## A series of records:
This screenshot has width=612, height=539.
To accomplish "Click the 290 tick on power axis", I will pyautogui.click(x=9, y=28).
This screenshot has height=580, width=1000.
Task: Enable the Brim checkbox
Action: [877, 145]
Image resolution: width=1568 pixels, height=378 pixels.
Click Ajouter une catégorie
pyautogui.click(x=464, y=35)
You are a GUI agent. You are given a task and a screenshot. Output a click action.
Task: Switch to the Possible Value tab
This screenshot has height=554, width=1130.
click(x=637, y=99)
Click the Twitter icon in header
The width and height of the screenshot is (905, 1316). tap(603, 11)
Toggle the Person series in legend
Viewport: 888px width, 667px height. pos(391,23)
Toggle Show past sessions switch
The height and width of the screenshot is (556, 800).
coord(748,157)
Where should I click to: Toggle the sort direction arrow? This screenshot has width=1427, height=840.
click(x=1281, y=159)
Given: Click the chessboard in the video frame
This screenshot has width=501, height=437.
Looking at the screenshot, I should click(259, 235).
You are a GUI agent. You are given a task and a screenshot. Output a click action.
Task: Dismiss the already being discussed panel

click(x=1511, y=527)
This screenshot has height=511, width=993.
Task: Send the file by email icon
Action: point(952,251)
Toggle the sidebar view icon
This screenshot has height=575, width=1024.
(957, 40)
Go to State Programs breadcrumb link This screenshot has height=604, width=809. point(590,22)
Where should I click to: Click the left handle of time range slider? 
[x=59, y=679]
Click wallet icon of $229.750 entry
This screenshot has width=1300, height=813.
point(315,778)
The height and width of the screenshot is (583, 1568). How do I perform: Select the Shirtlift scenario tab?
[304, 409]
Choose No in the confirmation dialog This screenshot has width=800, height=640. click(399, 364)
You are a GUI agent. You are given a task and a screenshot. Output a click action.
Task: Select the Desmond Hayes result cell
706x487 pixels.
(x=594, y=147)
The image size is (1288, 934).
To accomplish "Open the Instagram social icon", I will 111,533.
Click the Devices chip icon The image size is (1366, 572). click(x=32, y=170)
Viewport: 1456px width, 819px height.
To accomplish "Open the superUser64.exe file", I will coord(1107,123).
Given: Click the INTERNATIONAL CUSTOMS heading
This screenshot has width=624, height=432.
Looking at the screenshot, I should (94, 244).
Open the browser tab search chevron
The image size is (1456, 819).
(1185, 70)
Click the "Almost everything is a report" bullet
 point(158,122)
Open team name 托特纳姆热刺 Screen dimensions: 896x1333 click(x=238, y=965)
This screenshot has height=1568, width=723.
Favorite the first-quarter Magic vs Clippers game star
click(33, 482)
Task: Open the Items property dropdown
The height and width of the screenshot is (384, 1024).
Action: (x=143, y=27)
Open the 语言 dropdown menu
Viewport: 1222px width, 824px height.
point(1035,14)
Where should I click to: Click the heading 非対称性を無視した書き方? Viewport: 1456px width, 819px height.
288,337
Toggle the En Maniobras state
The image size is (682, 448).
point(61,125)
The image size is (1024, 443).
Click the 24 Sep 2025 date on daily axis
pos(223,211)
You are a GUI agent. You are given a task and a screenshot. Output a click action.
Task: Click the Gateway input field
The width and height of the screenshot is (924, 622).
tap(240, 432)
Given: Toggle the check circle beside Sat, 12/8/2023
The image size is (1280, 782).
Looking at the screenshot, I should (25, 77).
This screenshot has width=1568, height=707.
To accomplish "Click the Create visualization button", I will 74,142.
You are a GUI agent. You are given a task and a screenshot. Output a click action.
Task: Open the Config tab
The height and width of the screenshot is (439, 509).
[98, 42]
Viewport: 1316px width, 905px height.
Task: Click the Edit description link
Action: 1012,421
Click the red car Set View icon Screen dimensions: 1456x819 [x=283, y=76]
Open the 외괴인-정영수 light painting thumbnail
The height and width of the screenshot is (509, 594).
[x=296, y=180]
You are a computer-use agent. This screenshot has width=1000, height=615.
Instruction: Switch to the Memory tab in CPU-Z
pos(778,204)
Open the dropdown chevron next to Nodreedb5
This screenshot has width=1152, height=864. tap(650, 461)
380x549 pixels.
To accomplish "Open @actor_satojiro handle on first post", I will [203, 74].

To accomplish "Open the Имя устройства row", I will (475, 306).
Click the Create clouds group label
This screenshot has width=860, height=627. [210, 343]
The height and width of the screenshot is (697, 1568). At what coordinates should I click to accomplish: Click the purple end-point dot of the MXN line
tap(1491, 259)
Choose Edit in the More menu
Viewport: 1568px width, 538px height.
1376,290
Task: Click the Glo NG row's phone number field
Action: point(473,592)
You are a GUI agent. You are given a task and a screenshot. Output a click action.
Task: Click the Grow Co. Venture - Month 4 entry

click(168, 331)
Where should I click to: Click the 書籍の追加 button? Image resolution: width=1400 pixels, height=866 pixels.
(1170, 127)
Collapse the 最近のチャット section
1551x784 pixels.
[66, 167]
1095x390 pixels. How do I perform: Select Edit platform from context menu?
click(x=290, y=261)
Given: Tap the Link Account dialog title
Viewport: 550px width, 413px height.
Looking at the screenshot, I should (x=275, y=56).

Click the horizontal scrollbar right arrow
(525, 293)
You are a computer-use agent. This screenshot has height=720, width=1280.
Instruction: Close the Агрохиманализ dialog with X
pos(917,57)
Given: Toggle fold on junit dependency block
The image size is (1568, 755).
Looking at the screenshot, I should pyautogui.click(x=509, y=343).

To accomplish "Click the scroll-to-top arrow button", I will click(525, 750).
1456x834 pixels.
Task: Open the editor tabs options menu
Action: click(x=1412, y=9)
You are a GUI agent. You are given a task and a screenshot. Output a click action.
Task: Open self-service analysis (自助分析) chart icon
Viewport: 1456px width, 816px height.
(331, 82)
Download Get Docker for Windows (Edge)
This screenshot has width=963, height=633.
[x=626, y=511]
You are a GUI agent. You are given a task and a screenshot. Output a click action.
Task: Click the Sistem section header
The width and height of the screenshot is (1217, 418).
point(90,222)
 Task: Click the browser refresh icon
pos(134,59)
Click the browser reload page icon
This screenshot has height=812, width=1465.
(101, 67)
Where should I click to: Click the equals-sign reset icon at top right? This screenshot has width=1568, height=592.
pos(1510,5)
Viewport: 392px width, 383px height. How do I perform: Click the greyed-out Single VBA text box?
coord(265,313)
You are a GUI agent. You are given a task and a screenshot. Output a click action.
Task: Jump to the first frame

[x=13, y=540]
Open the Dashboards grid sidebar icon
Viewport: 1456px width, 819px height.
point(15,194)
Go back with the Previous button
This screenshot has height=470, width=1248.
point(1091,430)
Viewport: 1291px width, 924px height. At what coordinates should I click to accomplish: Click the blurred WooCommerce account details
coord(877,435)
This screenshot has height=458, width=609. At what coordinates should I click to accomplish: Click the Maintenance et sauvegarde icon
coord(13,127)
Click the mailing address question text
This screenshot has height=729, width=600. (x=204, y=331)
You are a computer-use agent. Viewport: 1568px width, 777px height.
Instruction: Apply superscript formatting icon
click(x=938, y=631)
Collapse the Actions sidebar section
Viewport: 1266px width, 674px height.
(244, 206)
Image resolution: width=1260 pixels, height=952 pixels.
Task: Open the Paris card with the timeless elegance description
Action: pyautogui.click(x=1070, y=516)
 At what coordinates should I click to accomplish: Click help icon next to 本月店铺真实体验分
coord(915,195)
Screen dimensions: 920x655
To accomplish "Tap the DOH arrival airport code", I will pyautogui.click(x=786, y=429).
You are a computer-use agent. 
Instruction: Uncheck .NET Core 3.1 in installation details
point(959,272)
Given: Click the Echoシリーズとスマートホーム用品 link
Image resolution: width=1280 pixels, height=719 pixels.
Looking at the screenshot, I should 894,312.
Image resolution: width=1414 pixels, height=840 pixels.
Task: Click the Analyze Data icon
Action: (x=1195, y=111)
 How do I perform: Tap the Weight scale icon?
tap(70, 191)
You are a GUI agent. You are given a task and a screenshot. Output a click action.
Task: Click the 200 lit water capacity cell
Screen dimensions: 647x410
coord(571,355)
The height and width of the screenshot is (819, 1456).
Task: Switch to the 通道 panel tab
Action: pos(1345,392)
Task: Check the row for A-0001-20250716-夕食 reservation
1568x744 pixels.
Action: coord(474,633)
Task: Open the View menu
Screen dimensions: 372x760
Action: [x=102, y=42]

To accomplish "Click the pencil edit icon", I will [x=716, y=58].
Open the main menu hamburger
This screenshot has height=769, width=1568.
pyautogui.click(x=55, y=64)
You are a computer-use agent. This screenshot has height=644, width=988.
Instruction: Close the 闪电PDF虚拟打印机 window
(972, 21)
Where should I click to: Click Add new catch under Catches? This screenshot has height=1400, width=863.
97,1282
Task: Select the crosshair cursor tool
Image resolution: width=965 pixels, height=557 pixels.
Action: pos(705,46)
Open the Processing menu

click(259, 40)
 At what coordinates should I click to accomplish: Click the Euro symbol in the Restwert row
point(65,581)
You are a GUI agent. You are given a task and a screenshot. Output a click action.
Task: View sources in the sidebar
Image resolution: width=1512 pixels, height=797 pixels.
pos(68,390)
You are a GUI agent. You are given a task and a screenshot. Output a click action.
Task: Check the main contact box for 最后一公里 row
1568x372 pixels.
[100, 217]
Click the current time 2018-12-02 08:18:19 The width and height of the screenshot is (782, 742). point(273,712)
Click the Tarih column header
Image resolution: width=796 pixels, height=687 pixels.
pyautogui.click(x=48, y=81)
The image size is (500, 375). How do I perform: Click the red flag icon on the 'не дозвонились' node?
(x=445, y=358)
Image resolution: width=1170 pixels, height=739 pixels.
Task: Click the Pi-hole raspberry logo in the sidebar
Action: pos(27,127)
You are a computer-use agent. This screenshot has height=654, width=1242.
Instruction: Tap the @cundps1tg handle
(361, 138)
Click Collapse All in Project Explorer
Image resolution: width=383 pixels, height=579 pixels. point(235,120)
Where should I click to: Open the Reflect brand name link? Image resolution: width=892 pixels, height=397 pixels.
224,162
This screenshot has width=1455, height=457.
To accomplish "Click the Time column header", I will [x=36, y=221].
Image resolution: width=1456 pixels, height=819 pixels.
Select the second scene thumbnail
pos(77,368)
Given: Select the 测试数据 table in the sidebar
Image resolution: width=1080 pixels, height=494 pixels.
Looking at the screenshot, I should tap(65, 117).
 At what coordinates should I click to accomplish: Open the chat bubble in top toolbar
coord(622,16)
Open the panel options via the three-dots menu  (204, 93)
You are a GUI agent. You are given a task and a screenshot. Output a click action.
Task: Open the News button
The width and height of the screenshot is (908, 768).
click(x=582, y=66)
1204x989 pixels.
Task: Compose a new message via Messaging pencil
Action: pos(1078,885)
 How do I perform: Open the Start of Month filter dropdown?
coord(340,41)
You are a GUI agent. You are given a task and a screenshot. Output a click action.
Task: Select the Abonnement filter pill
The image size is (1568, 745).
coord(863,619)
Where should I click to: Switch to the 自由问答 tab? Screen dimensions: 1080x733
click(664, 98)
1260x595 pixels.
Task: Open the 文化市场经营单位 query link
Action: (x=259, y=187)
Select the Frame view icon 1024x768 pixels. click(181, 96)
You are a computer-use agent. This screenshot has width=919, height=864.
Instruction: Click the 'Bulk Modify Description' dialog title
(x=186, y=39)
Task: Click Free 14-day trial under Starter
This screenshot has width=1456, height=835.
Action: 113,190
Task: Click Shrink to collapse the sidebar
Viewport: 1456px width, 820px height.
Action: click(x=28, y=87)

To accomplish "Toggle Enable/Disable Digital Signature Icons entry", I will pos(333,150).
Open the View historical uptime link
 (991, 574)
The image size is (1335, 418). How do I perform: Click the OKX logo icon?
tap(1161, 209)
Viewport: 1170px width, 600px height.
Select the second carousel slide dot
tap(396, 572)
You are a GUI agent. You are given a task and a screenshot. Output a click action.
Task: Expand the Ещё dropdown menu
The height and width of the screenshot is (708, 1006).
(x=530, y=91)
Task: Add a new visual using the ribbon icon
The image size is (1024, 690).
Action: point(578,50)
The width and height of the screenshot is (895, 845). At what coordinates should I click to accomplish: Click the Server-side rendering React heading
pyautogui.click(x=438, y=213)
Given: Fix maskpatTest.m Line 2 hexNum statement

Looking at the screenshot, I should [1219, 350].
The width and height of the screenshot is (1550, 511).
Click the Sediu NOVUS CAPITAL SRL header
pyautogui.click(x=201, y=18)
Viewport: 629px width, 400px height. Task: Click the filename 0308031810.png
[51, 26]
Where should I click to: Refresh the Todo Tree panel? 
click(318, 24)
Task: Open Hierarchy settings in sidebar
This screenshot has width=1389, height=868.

## DIRECTIVE:
Can you give the lines from the one holding "Where should I click to: Click the left" through the one holding "Open team name", inclusive, again with "icon" switched to "button" and nothing else changed?

## EXERCISE ANSWER:
Where should I click to: Click the left handle of time range slider? 
[x=59, y=679]
Click wallet button of $229.750 entry
This screenshot has width=1300, height=813.
point(315,778)
The height and width of the screenshot is (583, 1568). How do I perform: Select the Shirtlift scenario tab?
[304, 409]
Choose No in the confirmation dialog This screenshot has width=800, height=640. click(399, 364)
You are a GUI agent. You are given a task and a screenshot. Output a click action.
Task: Select the Desmond Hayes result cell
706x487 pixels.
(x=594, y=147)
The image size is (1288, 934).
To accomplish "Open the Instagram social button", I will 111,533.
Click the Devices chip button The image size is (1366, 572). click(x=32, y=170)
Viewport: 1456px width, 819px height.
To accomplish "Open the superUser64.exe file", I will coord(1107,123).
Given: Click the INTERNATIONAL CUSTOMS heading
This screenshot has width=624, height=432.
Looking at the screenshot, I should (94, 244).
Open the browser tab search chevron
The image size is (1456, 819).
(1185, 70)
Click the "Almost everything is a report" bullet
 point(158,122)
Open team name 托特纳姆热刺 Screen dimensions: 896x1333 click(x=238, y=965)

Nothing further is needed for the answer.